Monday, March 22, 2010

Brazil Beckons



Brazil is a powerful force. There can be no more attractive beach idea than that of Northern Brazil, land of legendary music and white sand, where beautiful brown people dance in the sun, shaking impressive tushes all over the place.

That's the idea anyway. These photos are of Buzios, a beach peninsula an hour + outside of Rio de Janeiro. I was there a year ago during carnaval with an Argentine friend who had never been on a plane. I spent too much of my time working online in the hotel but I did get to see what's here for a couple of days and it was beautiful.

I wanted to post these then but it was winter, there was a major recession, and it just didn't seem right. But now it's spring in the Northern Hemisphere and here it's autumn. I've just had surgery to remove what threatened to take away any baby-making possibilities for the future. It was scary, my middle hurts, and Brazil is going to make it all better. If anything can, that tushy shaking dream sounds like a safe bet, right?






On the north coast of Brazil, between Natal and Salvador, near Recife, there's a beach town famous for surfing where dolphins swim right up to you. I'd heard of Pipa before Toni told me that's where she and her Brazilian-Italian husband would be for the month of April. They spent this year riding a BMW motorcycle from New York City down to Antarctica and back up to Pipa. They've gone penguin.

"You should come, there's plenty of room," she said. So I am. I'm leaving and going to a town full of Italians on a white sand beach in Brazil. To look for monkeys and dolphins.

Tuesday, March 9, 2010

Of Cats and Women





You know you're starting to do alright on the job when you have no time to enjoy what a few months ago was big news. And what is now regular biz. March brought new freelance work, visits from old friends, and a trip to Brazil on the horizon.








Lately I've fallen into a few time traps. You know how there's the thing you have to get taken care of that eats up your week? My February consisted mostly of:
  1. immigration appointments
  2. hospital/ health insurance admin negotiation
  3. planning my sister's bachelorette party, minus me
  4. plane tickets and cat transport
Lucky I had friends in town to distract me from the bureacracy.

When I got back here from Italy, I pursued a job at the newspaper, the Buenos Aires Herald, where I used to work. I interviewed and was offered an editorial spot. But it'd require a more permanent resident status. I put up a good fight at immigration.

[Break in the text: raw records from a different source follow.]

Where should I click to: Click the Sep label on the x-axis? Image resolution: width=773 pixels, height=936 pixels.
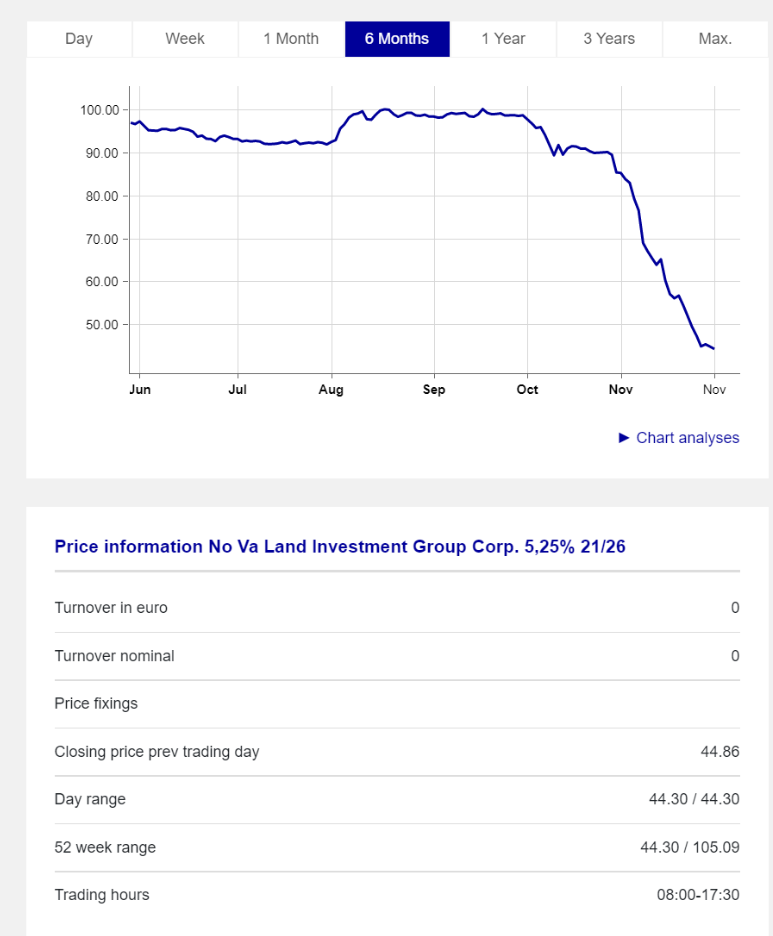[x=434, y=390]
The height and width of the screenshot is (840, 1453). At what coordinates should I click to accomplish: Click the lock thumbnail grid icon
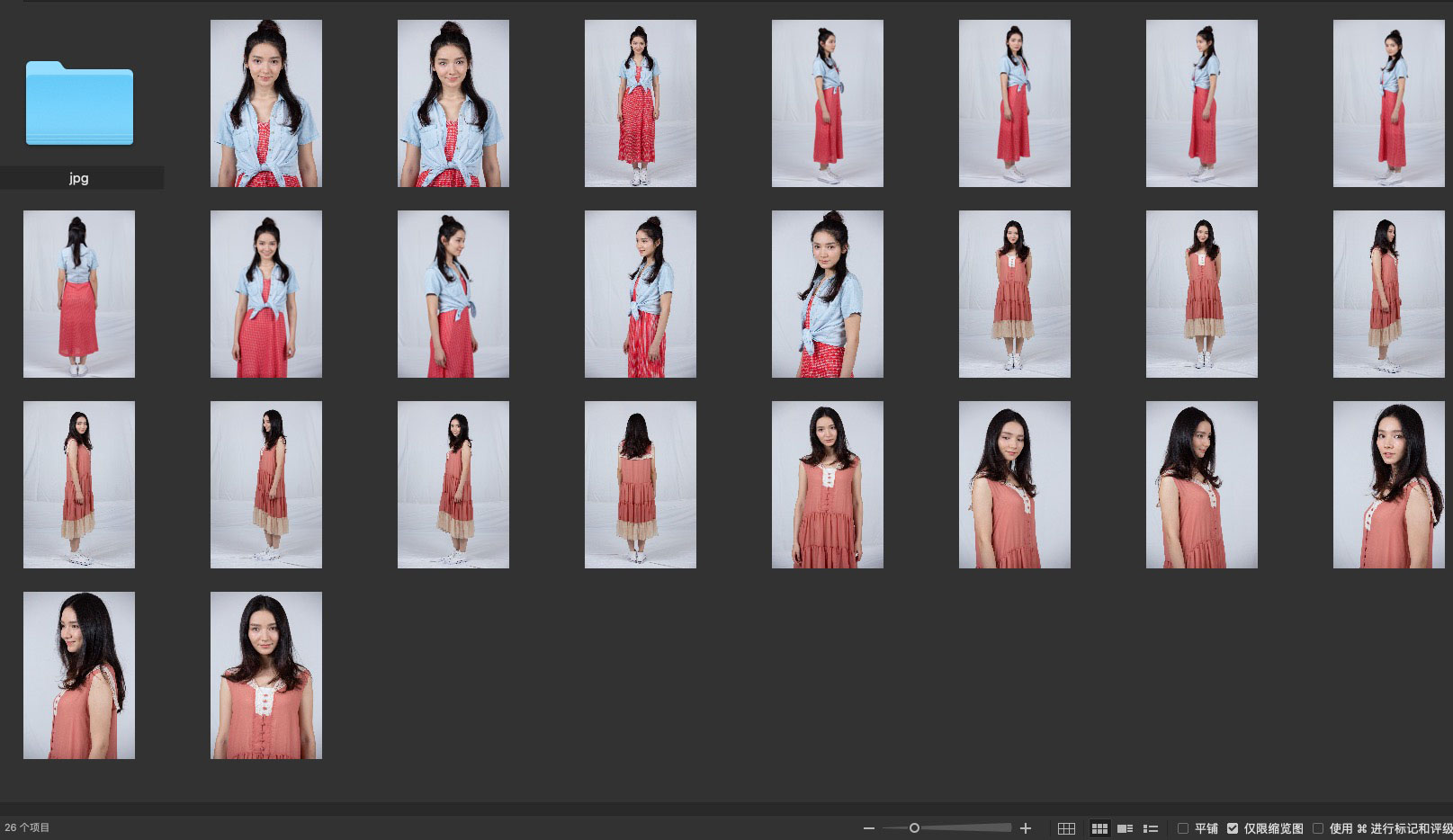click(x=1066, y=828)
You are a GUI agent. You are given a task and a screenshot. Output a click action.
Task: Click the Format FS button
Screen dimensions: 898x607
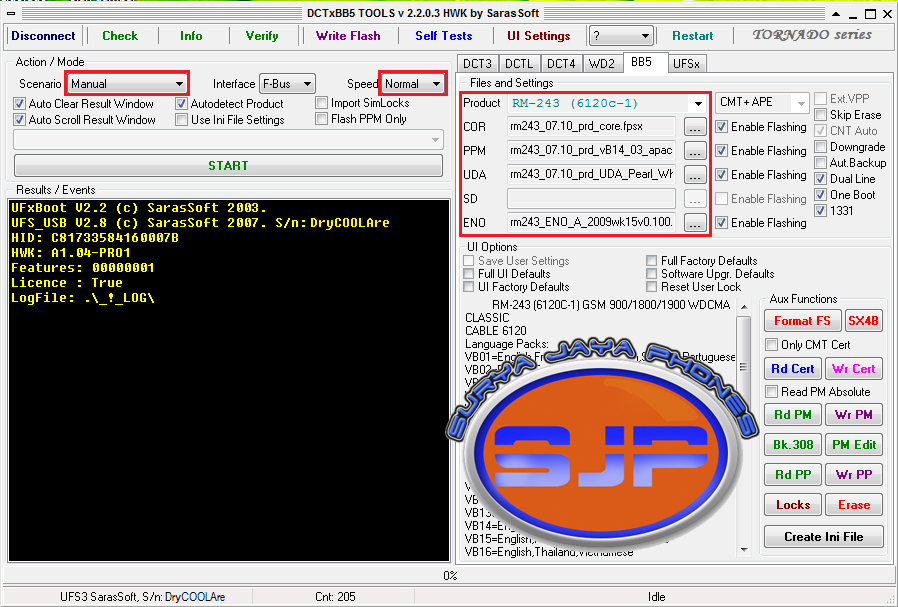pyautogui.click(x=802, y=321)
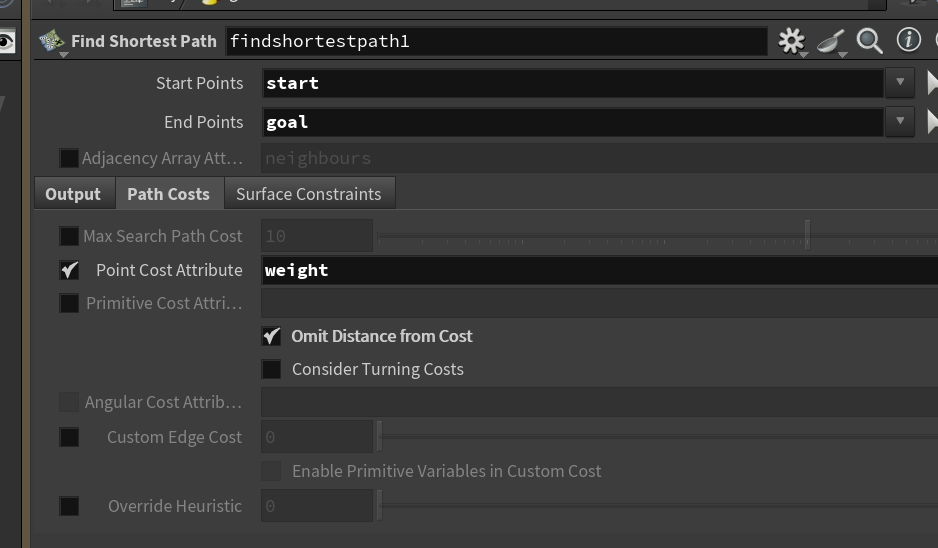The image size is (938, 548).
Task: Open the node info icon
Action: click(908, 40)
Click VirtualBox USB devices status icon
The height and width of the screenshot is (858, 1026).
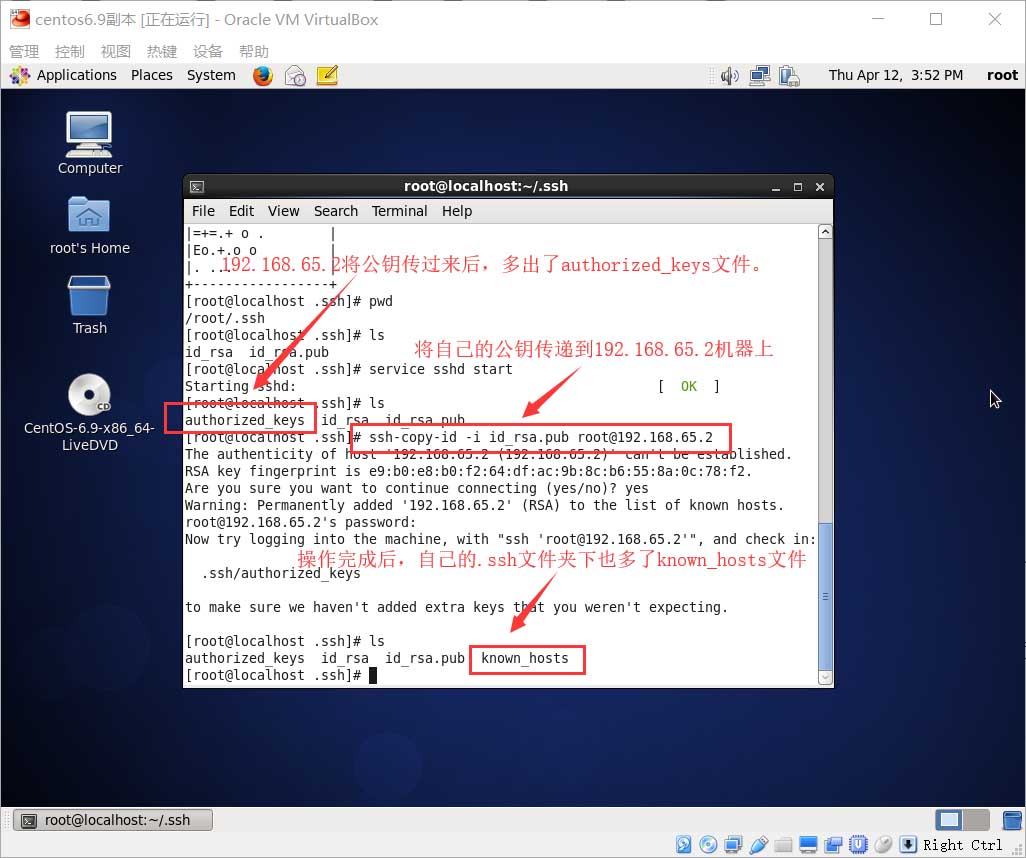[x=758, y=845]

But it's time to go. The same feeling that led me to settle down here in Buenos Aires 3 years ago, is taking me back to NYC, to an apartment and job in Brooklyn. Can I get a, ye-uh!? I am not complaining. But leaving is a very strange idea at the moment. As they say here, I've become Argentinesado. San Telmo meanderings, friends, bands, boys and habits. I'm not a travel journalist, I'm a resident of San T. But only for 2 more months I guess.

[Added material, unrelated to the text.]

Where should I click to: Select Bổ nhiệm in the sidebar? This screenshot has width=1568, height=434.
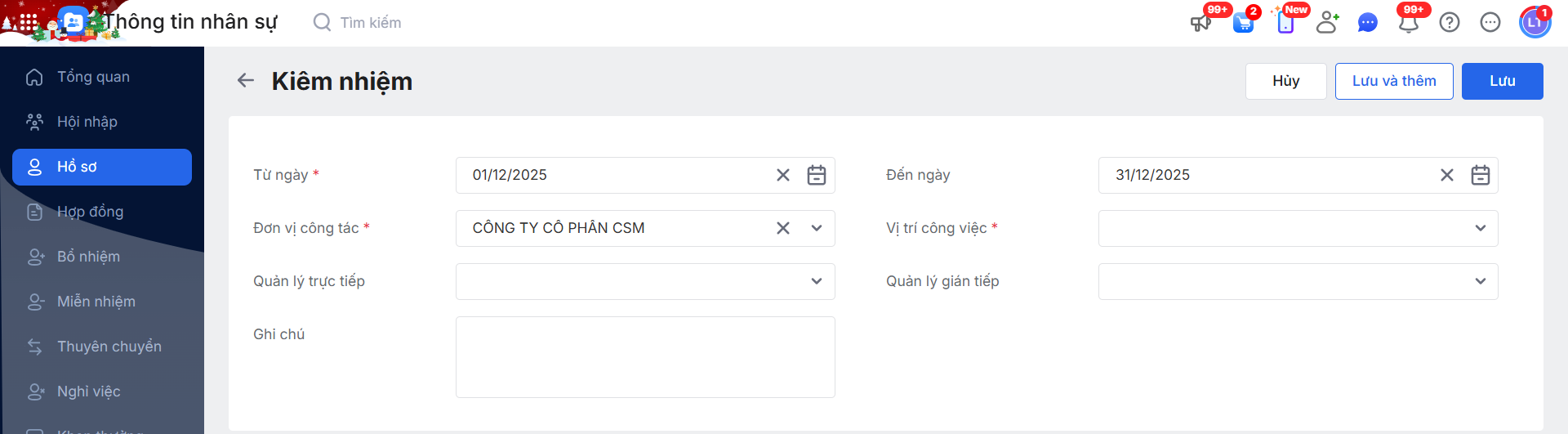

This last month brought a visit from an old friend who lives in San Francisco and another from Zaheda from New York. There were waist-high floods from the storms that hit Peru, and there were blackouts, though no destruction like in Chile.

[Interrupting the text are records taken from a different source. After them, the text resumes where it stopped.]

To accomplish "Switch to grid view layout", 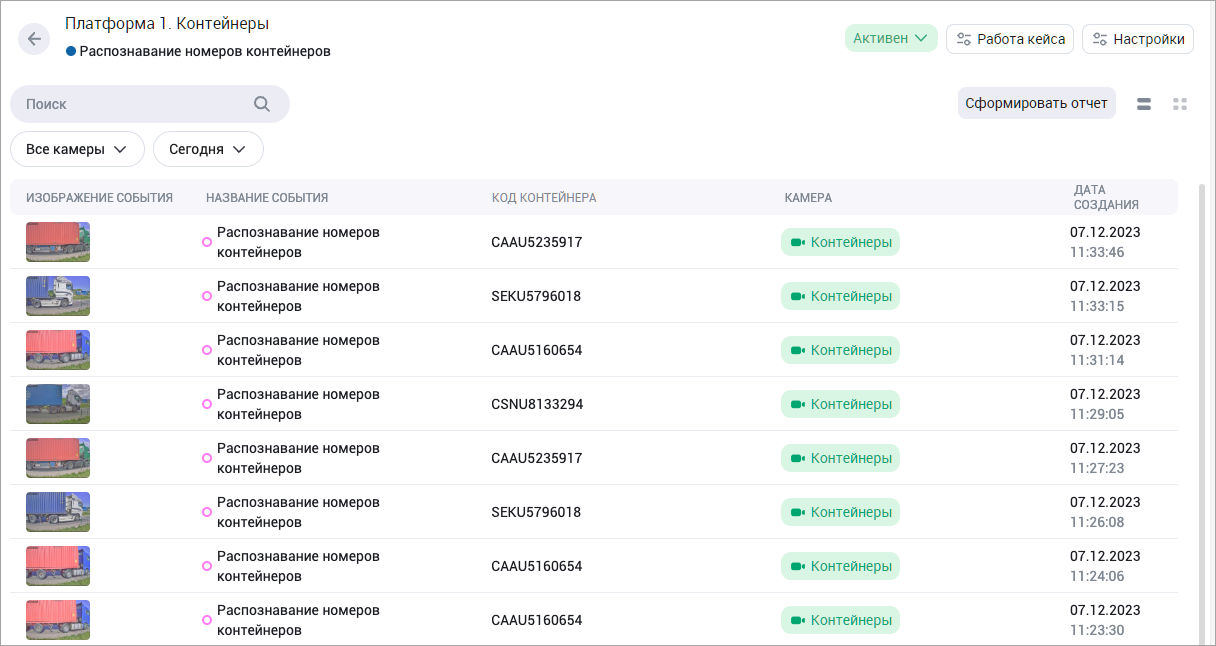I will (1180, 104).
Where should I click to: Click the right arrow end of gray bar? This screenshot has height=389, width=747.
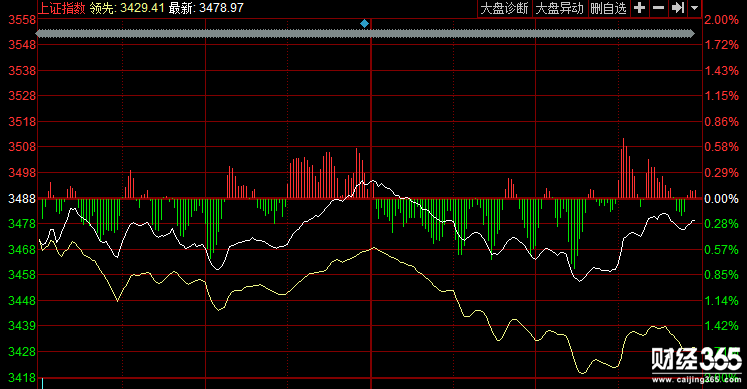click(x=691, y=33)
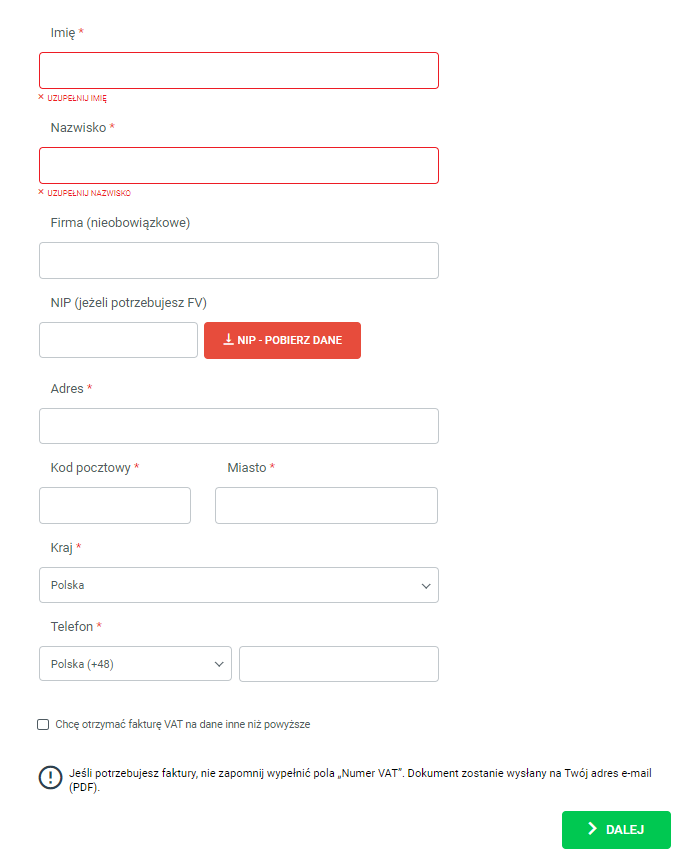Focus the Imię input field
This screenshot has height=860, width=696.
click(x=238, y=71)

I started work on a project at the Center for Small to Medium-Sized Business in Argentina, la Fundacion Observatorio PyME, comparing similar small companies here, in California, and in Germany. I'm doing a polo article for Ralph Lauren magazine and some music and fashion entries for the upcoming Encyclopedia of Latin Music.






Kasha got some visits from neighbor cats with aggressive territory marking. We live in a maze of an apartment building with all sorts of cat hiding places. She walks the maze looking for adversaries.

Molly from SF made friends with a new local each night out in Buenos Aires. On one of our nights out, I made a new Argentine friend who plays guitar with me out in the square. And he is so easy on the eyes. Summer.

End of summer is always a nostalgic time. For Kasha and myself, it's time to get ready for a big change. Back to life in English, with less Argentine beef.